Two studies have demonstrated that alendronate reduces the risk of hip fractures. Hip fracture was a secondary endpoint and a significant reduction was observed (Black DM, et al. Lancet. 1996;348:1535). In the clinical fracture arm of the Fracture Intervention Trial, reduction in hip fracture was seen only in a subgroup of patients whose hip bone density was consistent with osteoporosis. In both studies, patients with osteoporosis were protected from hip fracture (Cummings SR, et al. JAMA. 1998;280:2077).

The HIP Study is the only study to date that specifically looked at hip fracture reduction as the primary endpoint. Over 9,000 women at risk for hip fracture were enrolled in this study and randomly assigned to receive either risedronate or placebo. All patients were given calcium and vitamin D supplementation was provided if levels were low (McClung M, et al. NEJM. 2001; 344:330).

There were 2 groups enrolled in the study. Group 1 consisted of women in their 70s who all had osteoporosis defined as low femoral neck bone density. The second group, comprised of women 80 and above with clinical risk factors for hip fracture. This group was assumed to be osteoporotic because of their age, in line with the thinking in 1992 when the study began.

In the younger group with known density deficiencies, risedronate therapy resulted in a statistically and clinically significant 40% reduction in hip fracture risk. A retrospective analysis was undertaken of a subset of women at high-risk with known bone densities and previous vertebral fractures. In this subset of women, a 60% reduction in fracture risk was observed. In the women with osteoporosis but no vertebral fractures, a non-significant 40% reduction was seen. In contrast, there was a 20% reduction in hip fracture in the older group of women, selected mainly for their fall-related risks.

In a subset of control patients with bone mineral density measurements at the hip that were consistent with osteoporosis, the incidence of hip fracture was 9.7%. This was nearly twice as high as the entire older group and three times higher than the women with osteoporosis in the younger group. This is consistent with the observation that osteoporosis and fall-related risks with advancing age increases fracture risk.

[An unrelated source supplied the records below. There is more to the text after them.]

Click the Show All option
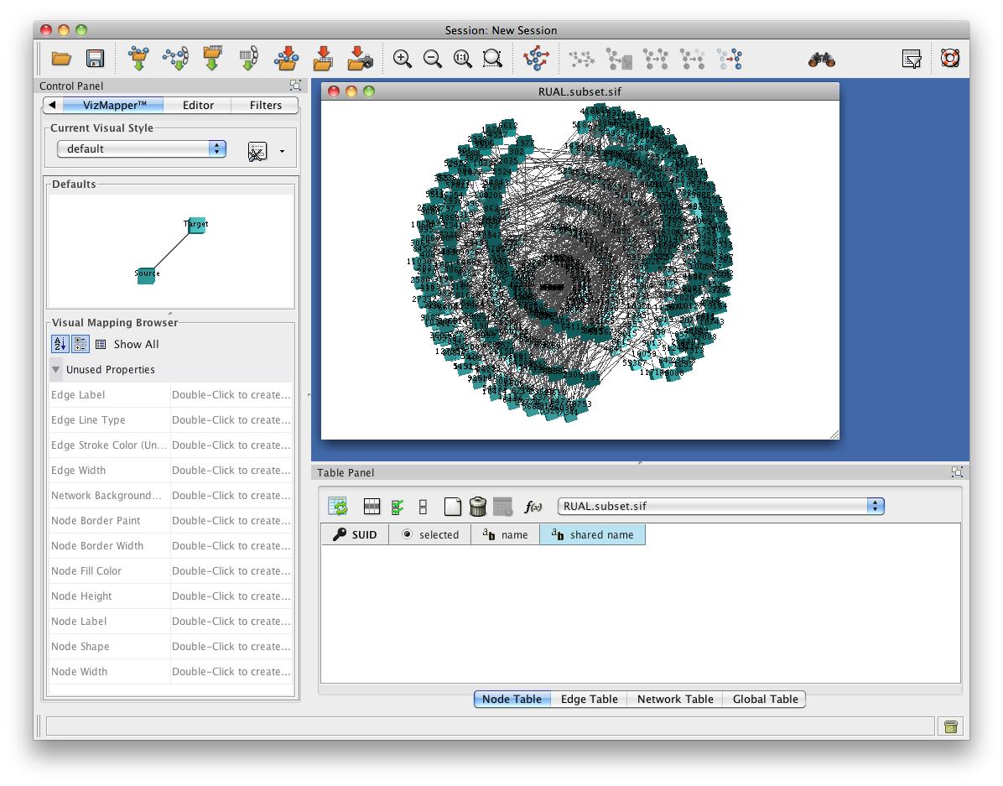Viewport: 1003px width, 786px height. [135, 344]
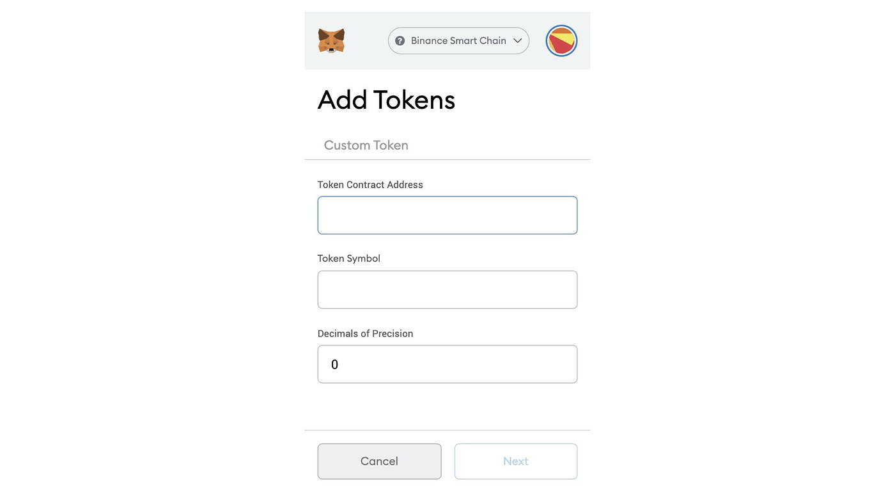
Task: Click the Decimals of Precision label
Action: click(x=365, y=333)
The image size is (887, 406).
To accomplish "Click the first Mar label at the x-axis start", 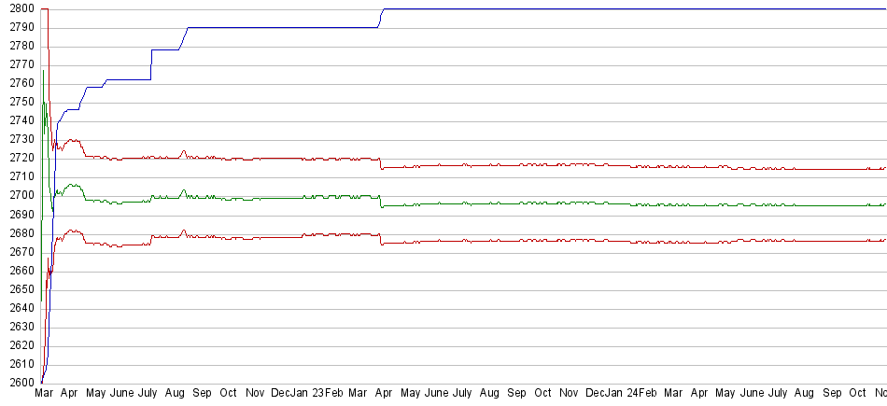I will pyautogui.click(x=43, y=394).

“The contribution of osteoporosis to hip fracture increases with age, while at the same time the proportion of risk of having a hip fracture attributable to osteoporosis gradually diminishes with age,” said Dr. McClung. “While this seems confusing, what is happening is as people age the proportion of risk that is attributed to falls increases faster than that attributed to osteoporosis. Among the very elderly, falls and related risk factors dominate the picture despite the fact that osteoporosis is common.”

Dr. McClung noted that those in the field of geriatrics need much more information about what makes those at risk for falling not fall. If geriatricians cannot find ways to keep them on their feet, then they need to look into ways to protect them when they do fall.

“What we do know about fracture reduction is that calcium and vitamin D are effective in reducing hip fracture risk in vitamin D deficient patients,” said Dr. McClung. “Estrogen therapy has been shown to reduce risk in low risk patients in the Women’s Health Initiative. No effect on hip fracture risk has been observed with calcitonin and raloxifene while both alendronate and risedronate reduce hip fracture risk in patients with osteoporosis.”

Simply stated, Dr. McClung thinks those with osteoporosis should be treated for osteoporosis. Where falls are the major concern, actions should be taken to address these issues since medications will have little impact.

“Hip fracture is not simply an osteoporotic problem, it is a multifactorial one,” he noted. “We must consider other clinical risk factors, particularly age, falls and previous fractures, in the paradigm of assessing fracture risk and choosing the treatment and management strategies”.